Good news is that the colonial injustices that the marginalized people inside the tea gardens have endured for so long is now slowly diminishing with gradual development. From a lower or colonized class status who have little access to their own means of expression, these people are losing dependence upon the language and methods of the ruling class of the tea gardens to express themselves and bringing significant changes for themselves. 

Figure: Students’ of Horinchora School (Sreemangal) attending hygiene sessions/ Abdullah Safir

‘Times they are a-changin’’ 

Amartya Sen argued that human freedom is both the primary and the principal means of development. It is now evident that continuous effort to develop the condition of the tea pickers of Sreemangal has resulted in increasing the capacity of those marginalised people to claim their rights on their own.  

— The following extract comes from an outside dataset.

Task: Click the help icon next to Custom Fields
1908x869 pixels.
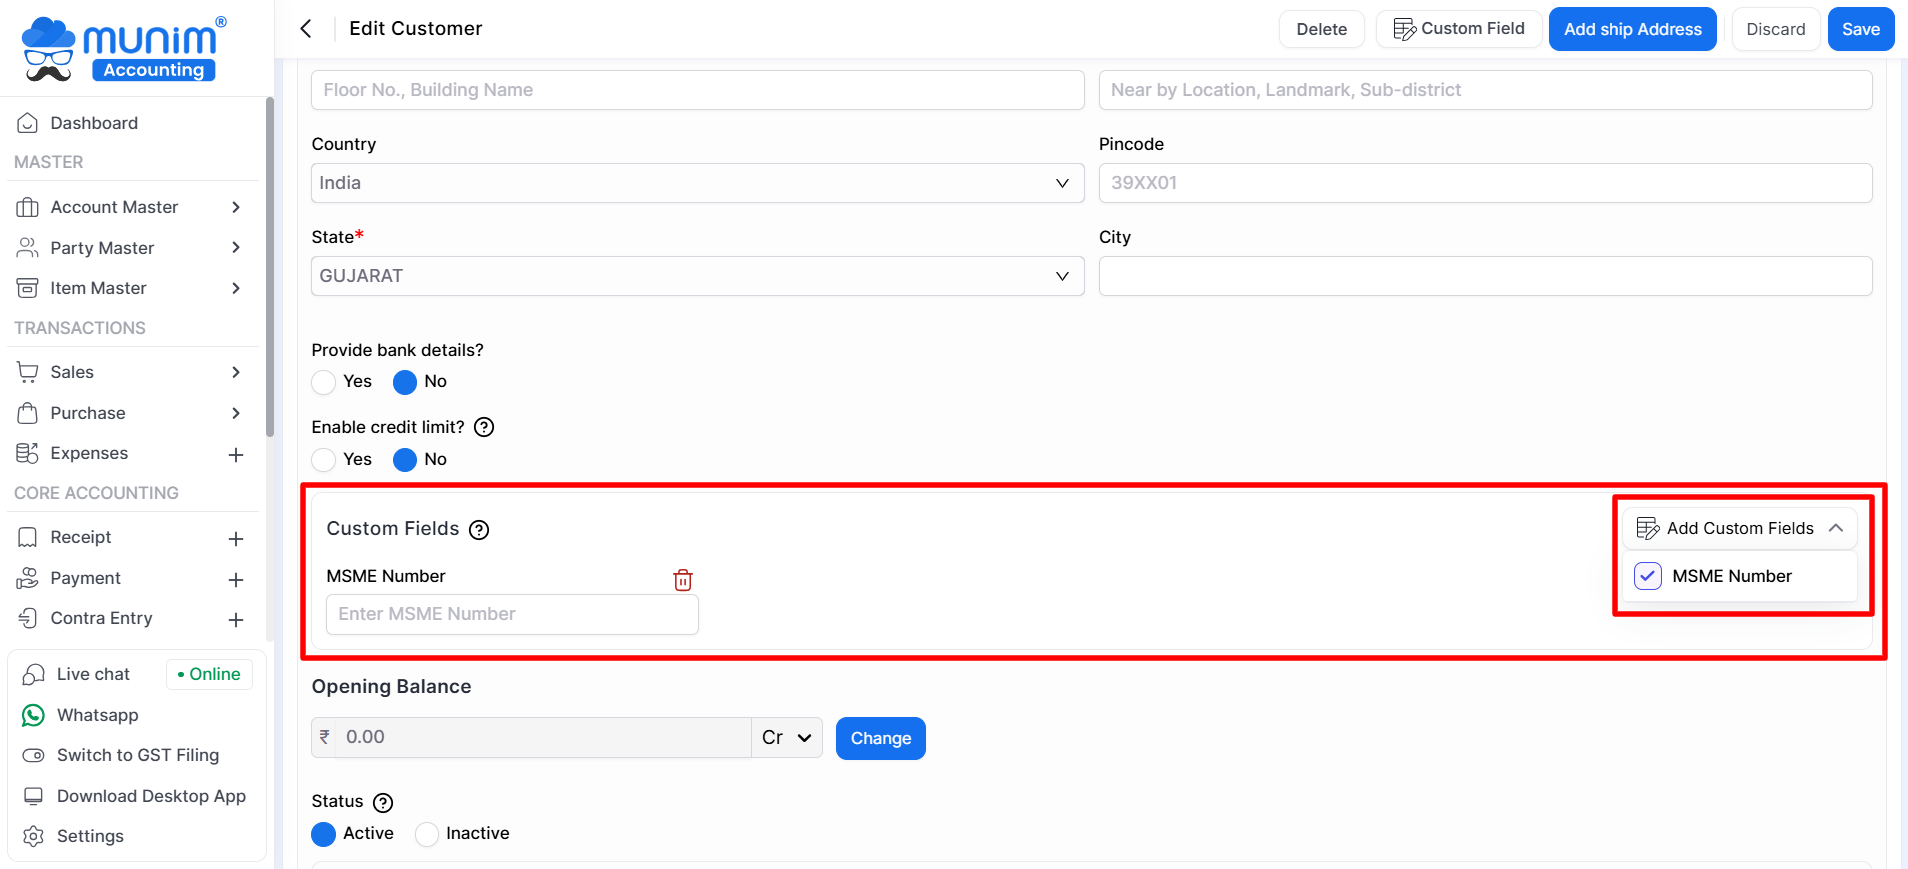Action: [479, 530]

Whether the service providers acknowledge or not, access to WASH (water, sanitation and hygiene) has essentially been working as a tool for the ‘construction of voice’ for this community. The tube-wells here are not only some lifeless structures, but they are also working as physical exemplars of advocacy. It works slowly, but no doubt they help to create demand, increase the social status of the people and help them to raise voice against the garden management about the rights they deserve. Watering the seed of courage ensures nourished growth.

These one-ring toilets are also more than toilets; the ownership of these toilets have been transferred to the local communities and their operation and management deep route long-absent leadership among these communities. Predicting the transformational changes through the lenses of access to WASH (Water, Sanitation and Hygiene) facilities inside the remote tea gardens of Sreemangal will perhaps remind you that time may be changing somehow. Now they often pressurise the garden authorities together not only for tube-wells or toilets but also for other rights. Proven, any human being in this world can be an agent of change and insurgency. All they need is enabling environment.   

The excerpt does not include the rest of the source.